Task instructions
Make an exact copy of all the entries below, with the pictures left out.

[Given data Boundary: Start]

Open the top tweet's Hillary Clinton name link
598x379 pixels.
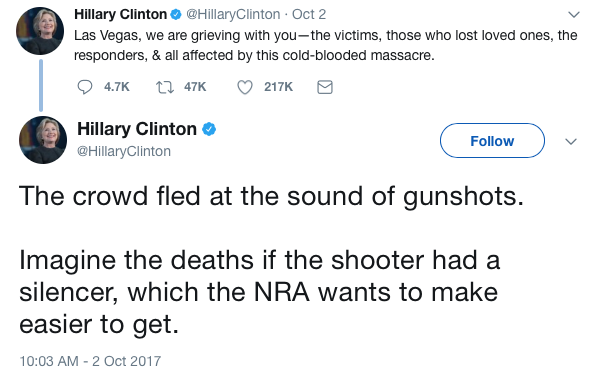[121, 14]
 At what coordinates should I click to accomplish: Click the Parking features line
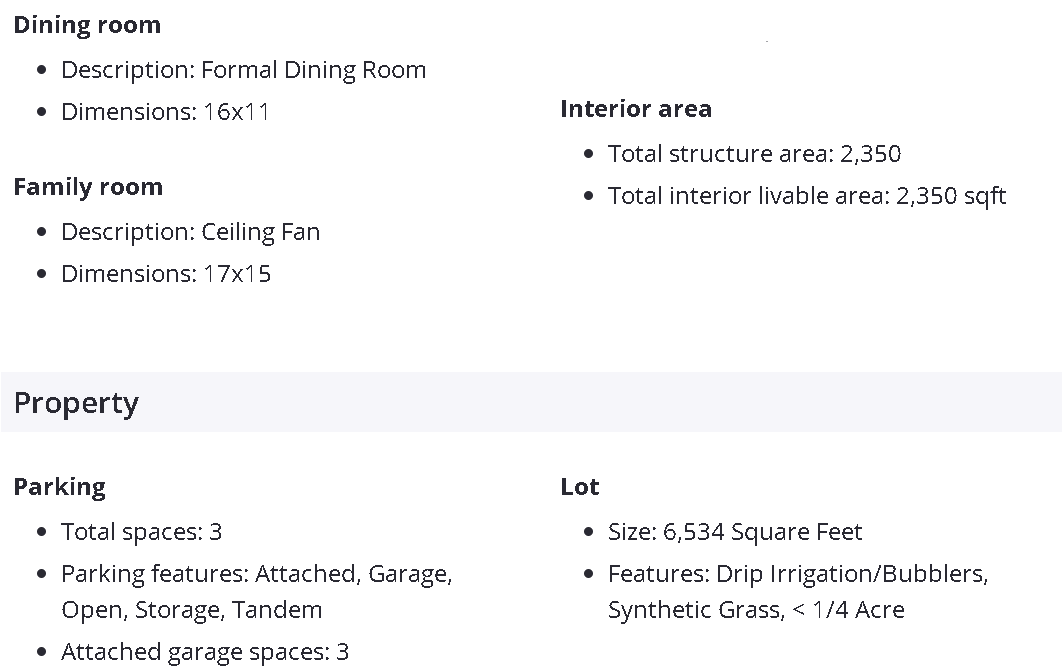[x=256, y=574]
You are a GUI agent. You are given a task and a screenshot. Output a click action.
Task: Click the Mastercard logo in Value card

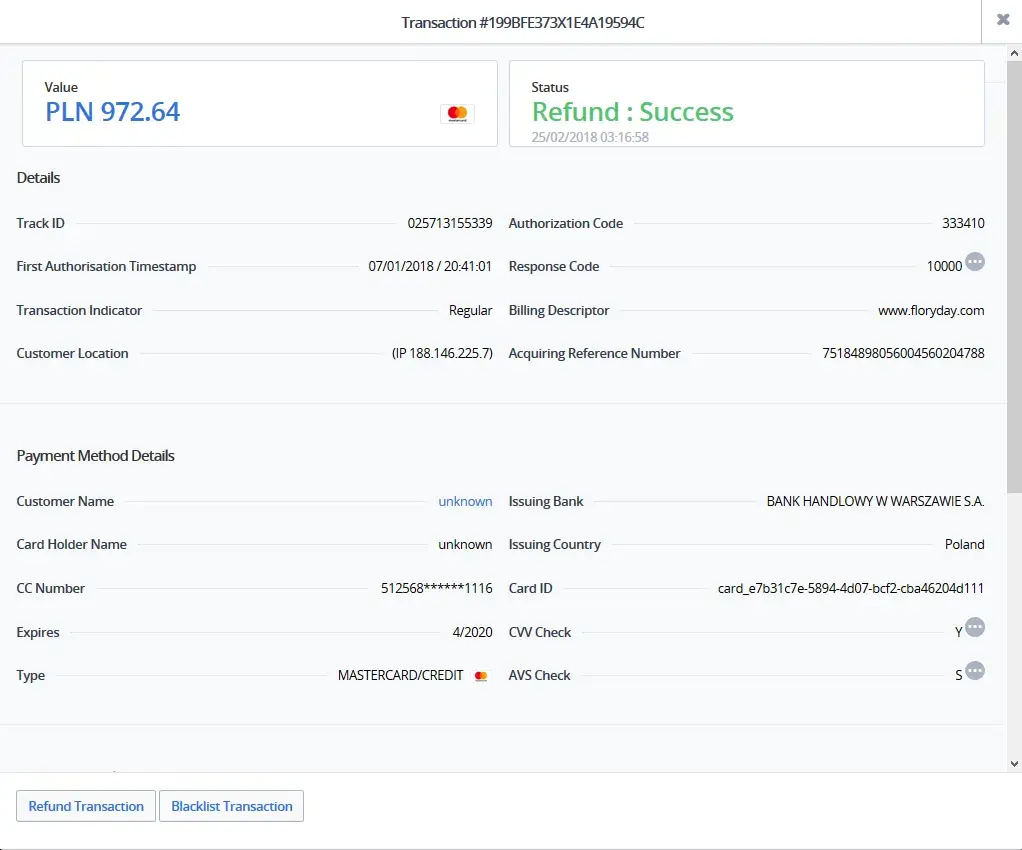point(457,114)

[Given data Boundary: End]

Answer area
Open the top tweet's Hillary Clinton name link
598x379 pixels.
[121, 14]
 At what coordinates should I click to accomplish: Click the Parking features line
[x=256, y=574]
You are a GUI agent. You are given a task and a screenshot. Output a click action.
Task: Click the Mastercard logo in Value card

point(457,114)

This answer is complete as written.